To do
In the commentary on the 2016 UK budget, set down everything from "The UK budget" down to "their significant others." word for word.

Passage shown
The UK budget 2016 has exposed convincingly the grim reality of ‘dementia friendliness’

The most significant aspect of yesterday’s Budget was that UK growth is revised down last year, this year, and indeed every year it’s forecast. But it was the day last orders were given – failure to meet most targets, and more borrowing and national debt. The current Government boasts that it is only with a strong economy it can deliver on aspects of life, many of which are relevant to people living with dementia and all types of carers. But it is clear that the UK economy is still inherently weak. The concept of the ‘dementia friendly communities’ has been to the financial benefit of many people without dementia, but the key question remains about its license to operate from the perspective of people living with dementia and their significant others.

 

Instead, as a question of priorities, corporation tax has been cut and billions being handed out in tax cuts to the very wealthy. This is unlikely to be exhibited in any significant improvement in dementia friendliness by multi-nationals and high street chains.

Supplied material
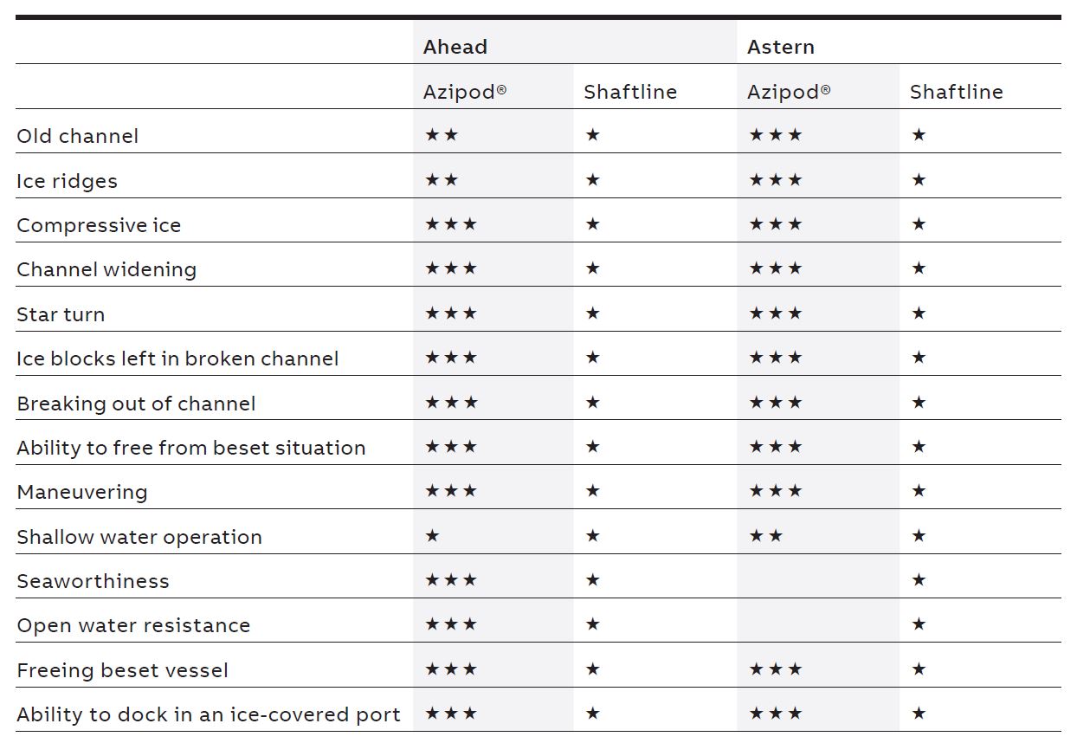Click two stars for Old channel Ahead Azipod

pyautogui.click(x=442, y=135)
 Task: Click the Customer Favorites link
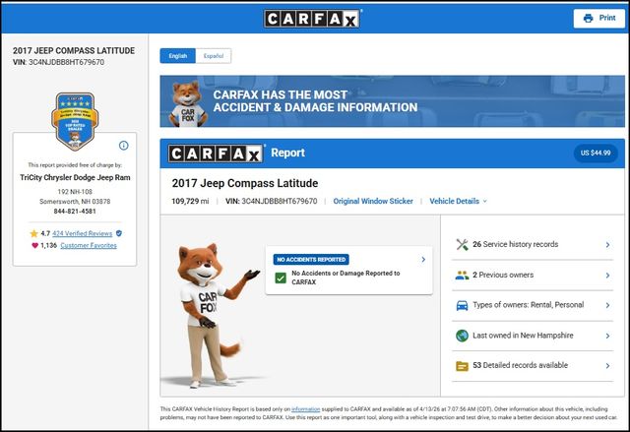[88, 246]
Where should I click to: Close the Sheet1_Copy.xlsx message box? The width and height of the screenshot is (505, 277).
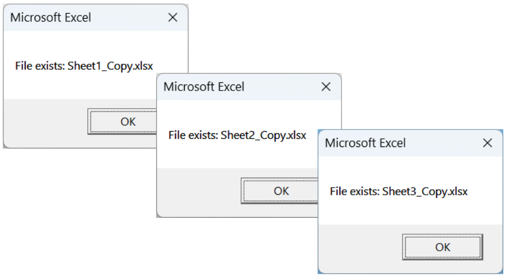pyautogui.click(x=173, y=18)
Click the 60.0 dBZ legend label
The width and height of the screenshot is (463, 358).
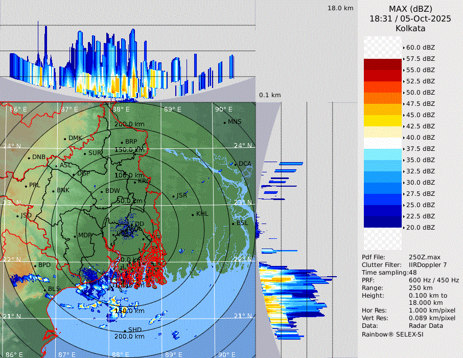click(420, 48)
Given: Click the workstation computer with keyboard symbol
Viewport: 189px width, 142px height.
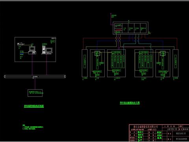Looking at the screenshot, I should pos(32,50).
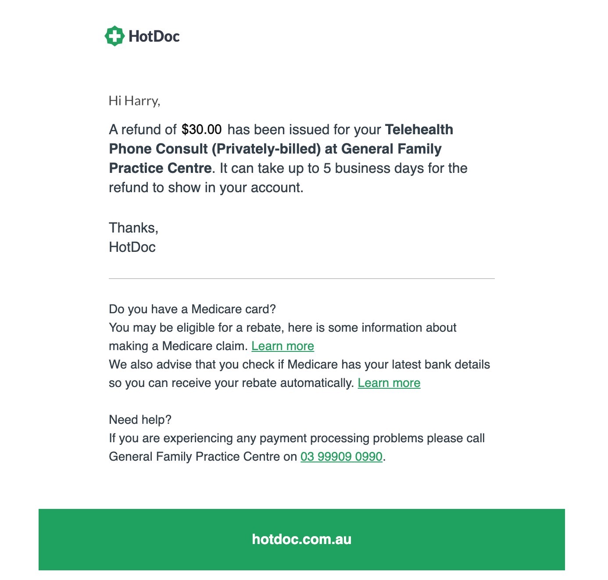The width and height of the screenshot is (608, 580).
Task: Click the horizontal divider line under the signature
Action: click(x=302, y=278)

Task solution
The UK budget 2016 has exposed convincingly the grim reality of ‘dementia friendliness’

The most significant aspect of yesterday’s Budget was that UK growth is revised down last year, this year, and indeed every year it’s forecast. But it was the day last orders were given – failure to meet most targets, and more borrowing and national debt. The current Government boasts that it is only with a strong economy it can deliver on aspects of life, many of which are relevant to people living with dementia and all types of carers. But it is clear that the UK economy is still inherently weak. The concept of the ‘dementia friendly communities’ has been to the financial benefit of many people without dementia, but the key question remains about its license to operate from the perspective of people living with dementia and their significant others.